1948-Marechal TitoLa direction du Parti Communiste Yougoslave et ses dirigeants sont également accusés d'avoir eu une "politique inamicale envers l'URSS", d'avoir qualifié le Parti Communiste d'URSS de "parti dégénéré"et d'avoir "emprunté la voie contre-révolutionnaire du trotskisme". 

Il lui est également reproché de n'avoir pas réalisé la nationalisation des terres agricoles de la Yougoslavie, permettant ainsi la concentration de grandes propriétés terriennes.

A Belgrade, bien que les journaux et les radios yougoslaves, roumaines, albanaises, hongroises et tchécoslovaques n'aient absolument pas parlé du communiqué par lequel le Kominform accable les communistes yougoslaves, la population de la capitale est sidérée !

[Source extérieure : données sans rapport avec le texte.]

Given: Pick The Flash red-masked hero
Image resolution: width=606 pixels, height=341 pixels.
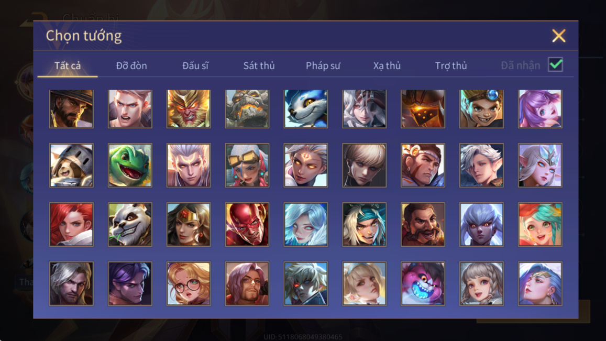Looking at the screenshot, I should pos(247,225).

La rumeur qui parcoure alors la ville affirme que plusieurs dignitaires communistes ont rejoint le maréchal Tito dans sa résidence d'été de Slovénie...

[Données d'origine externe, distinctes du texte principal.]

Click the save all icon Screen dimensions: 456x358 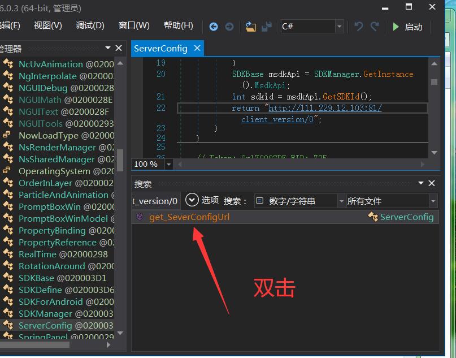click(267, 27)
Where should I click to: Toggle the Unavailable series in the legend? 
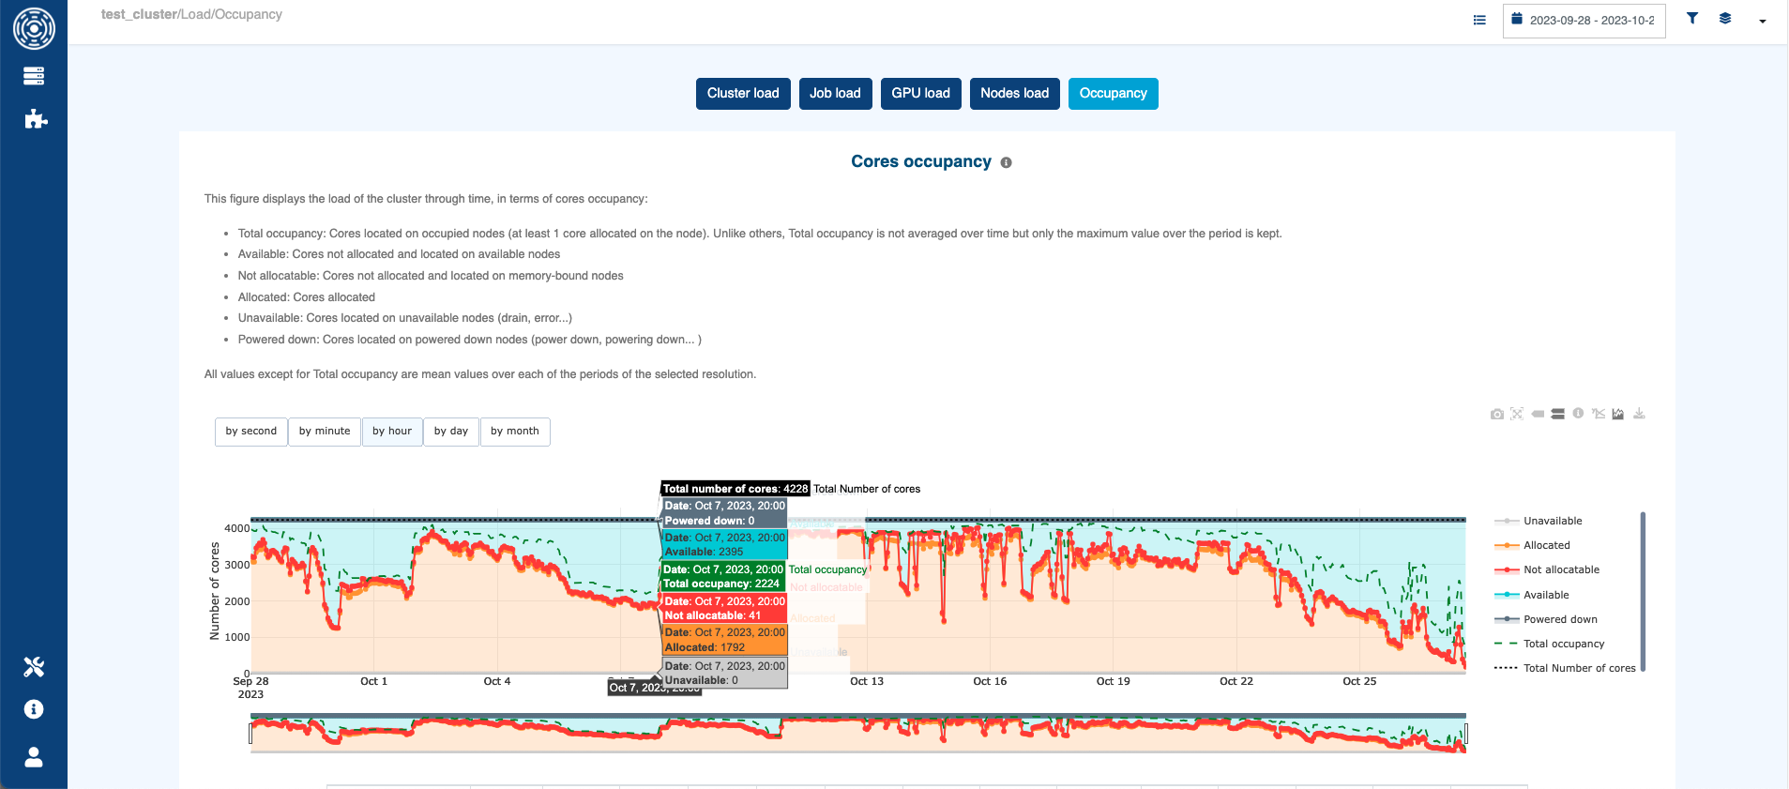[x=1552, y=521]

Afin de clarifier la situation, le général Djilas fait alors savoir à la presse yougoslave qu'un important communiqué va bientôt être publié. En Italie, pays voisin de la Yougoslavie, le Parti Communiste Italien annonce qu'il approuve le Kominform et qu'il condamne lui aussi, avec la plus extrême fermeté, l'attitude du Parti Communiste Yougoslave et de son principal dirigeant, le maréchal Josip Broz Tito.